» **Task item**
If a line below falls between the line with "Task: Show Все calls filter" and the line with "The image size is (487, 1568).", or is one of those two, output it exactly; output nothing else and no pictures.

+-------+

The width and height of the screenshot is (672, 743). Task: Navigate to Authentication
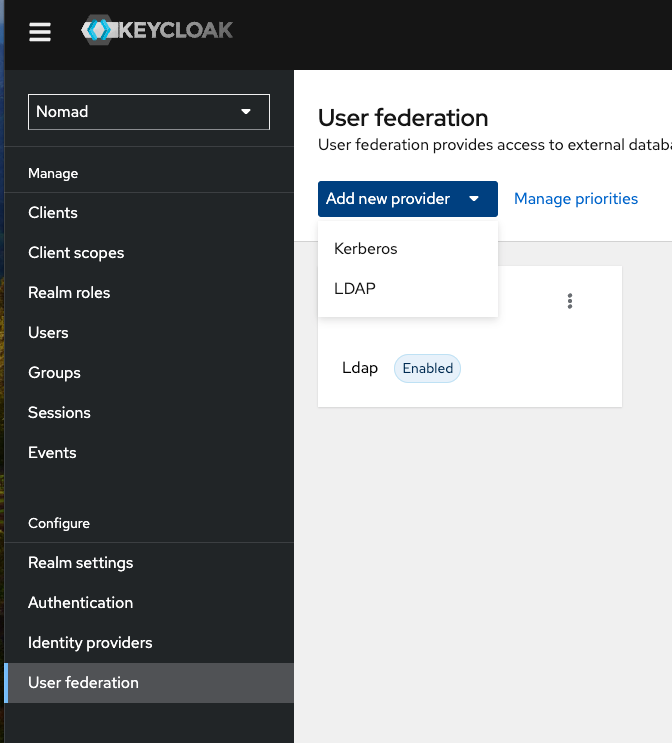point(80,603)
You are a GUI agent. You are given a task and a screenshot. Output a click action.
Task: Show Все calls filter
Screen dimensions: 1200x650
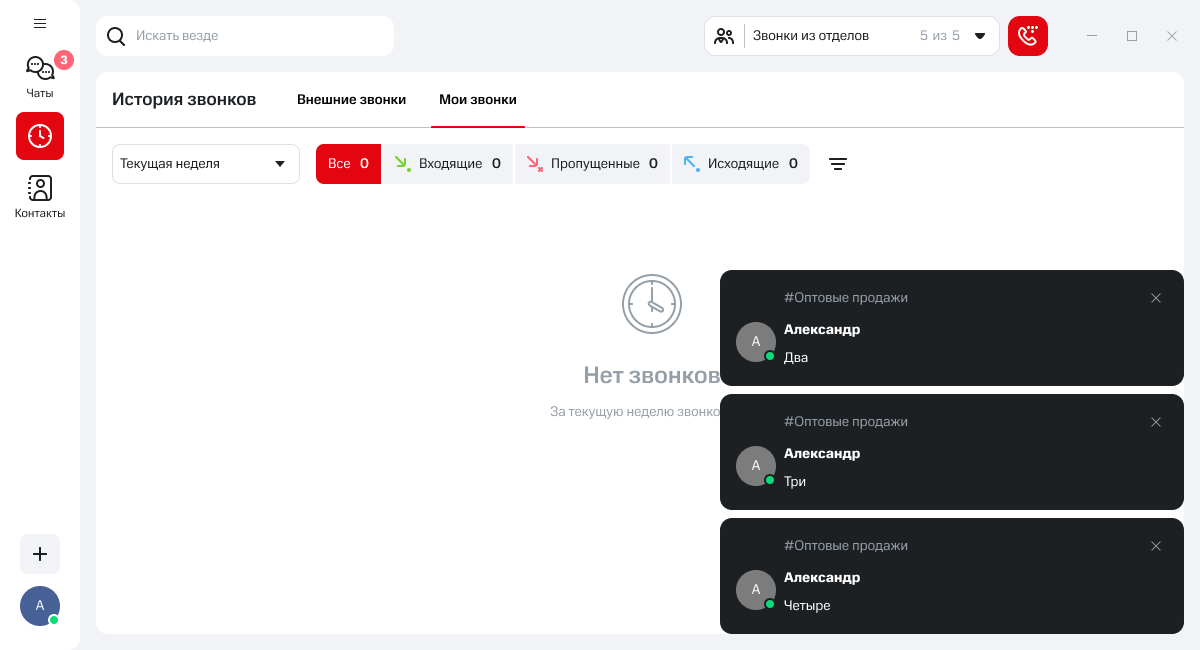pyautogui.click(x=348, y=164)
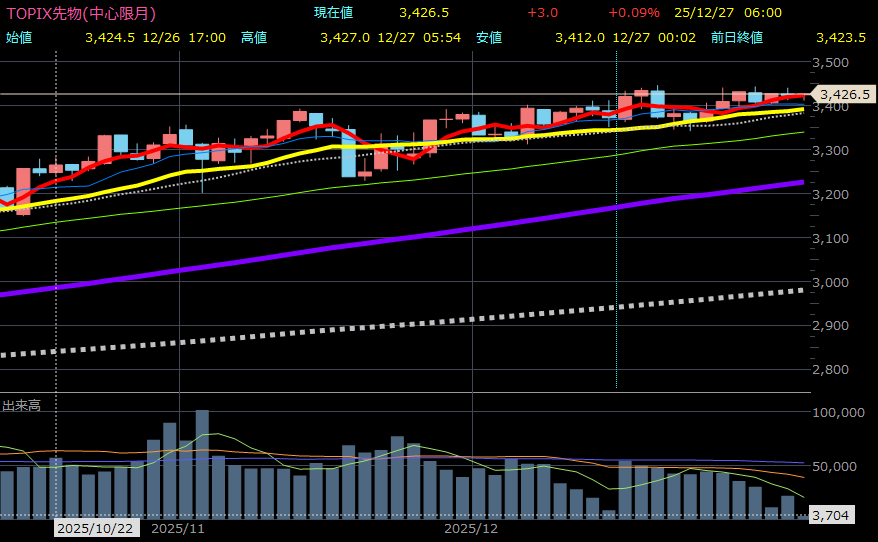Select the 2025/10/22 crosshair date label
Image resolution: width=878 pixels, height=542 pixels.
[94, 527]
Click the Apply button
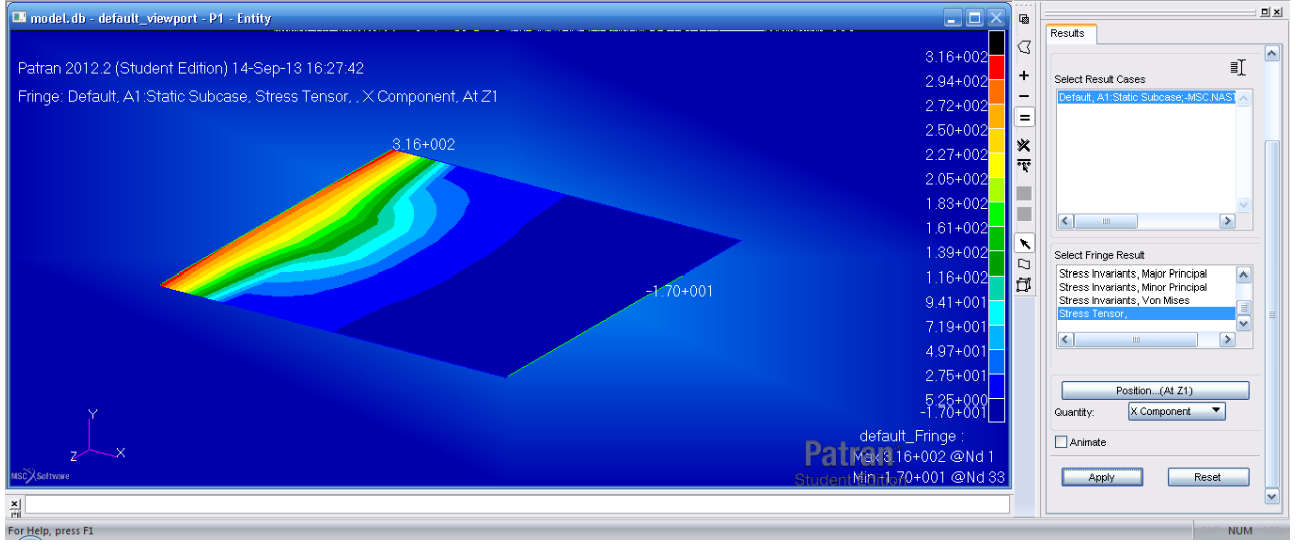 pyautogui.click(x=1101, y=477)
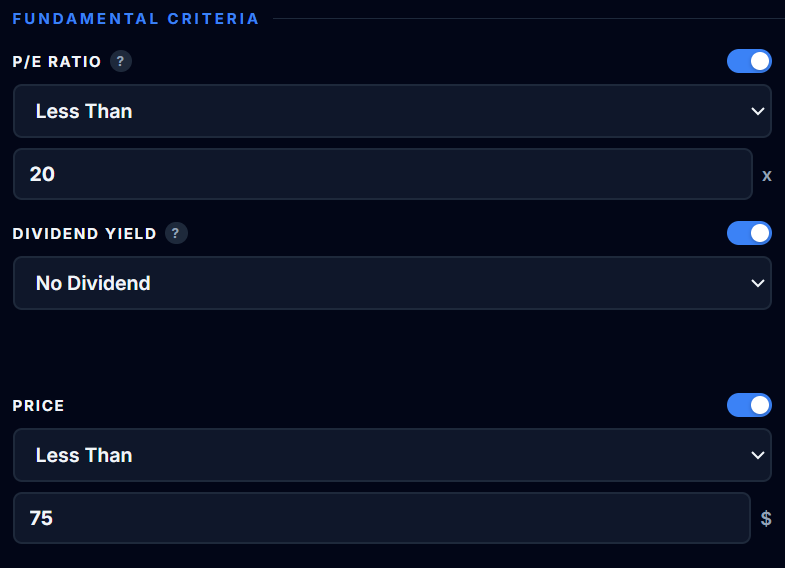Viewport: 785px width, 568px height.
Task: Expand the 'No Dividend' dropdown
Action: click(380, 283)
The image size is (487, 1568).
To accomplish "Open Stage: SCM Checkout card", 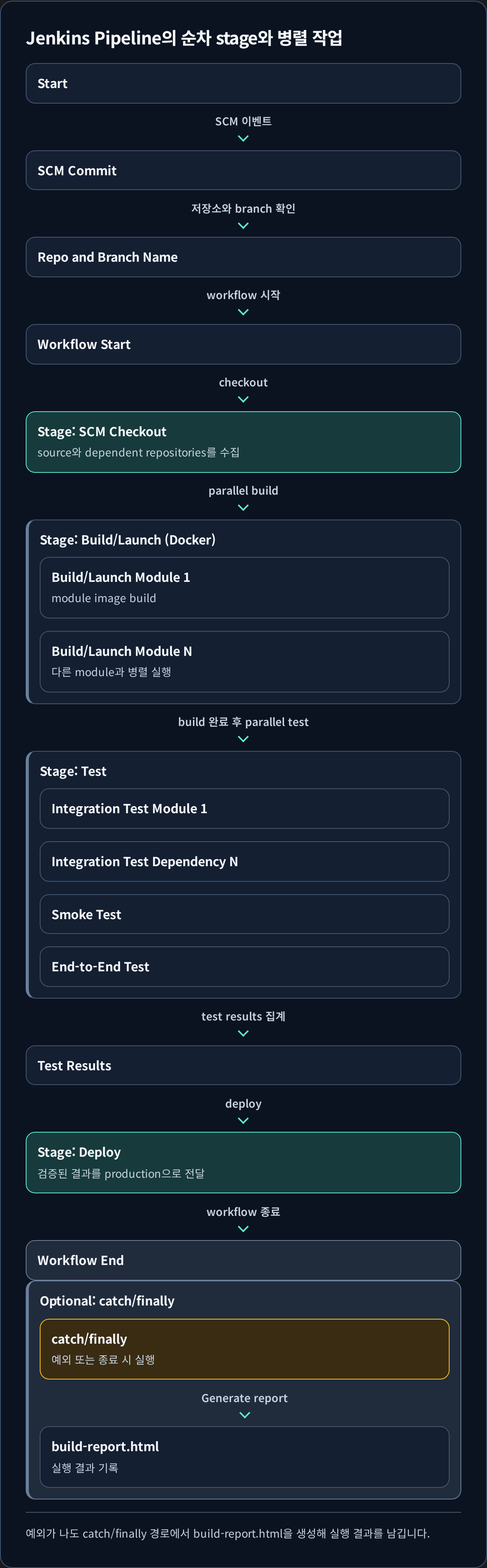I will (x=243, y=442).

+-------+

» **Result for this exercise**
Task: Show Все calls filter
Screen dimensions: 1200x650
pyautogui.click(x=348, y=164)
Select the 2025/10/22 crosshair date label
Image resolution: width=878 pixels, height=542 pixels.
[94, 527]
Click the Apply button
 pyautogui.click(x=1101, y=477)
Viewport: 785px width, 568px height.
Task: Expand the 'No Dividend' dropdown
Action: click(380, 283)
The image size is (487, 1568).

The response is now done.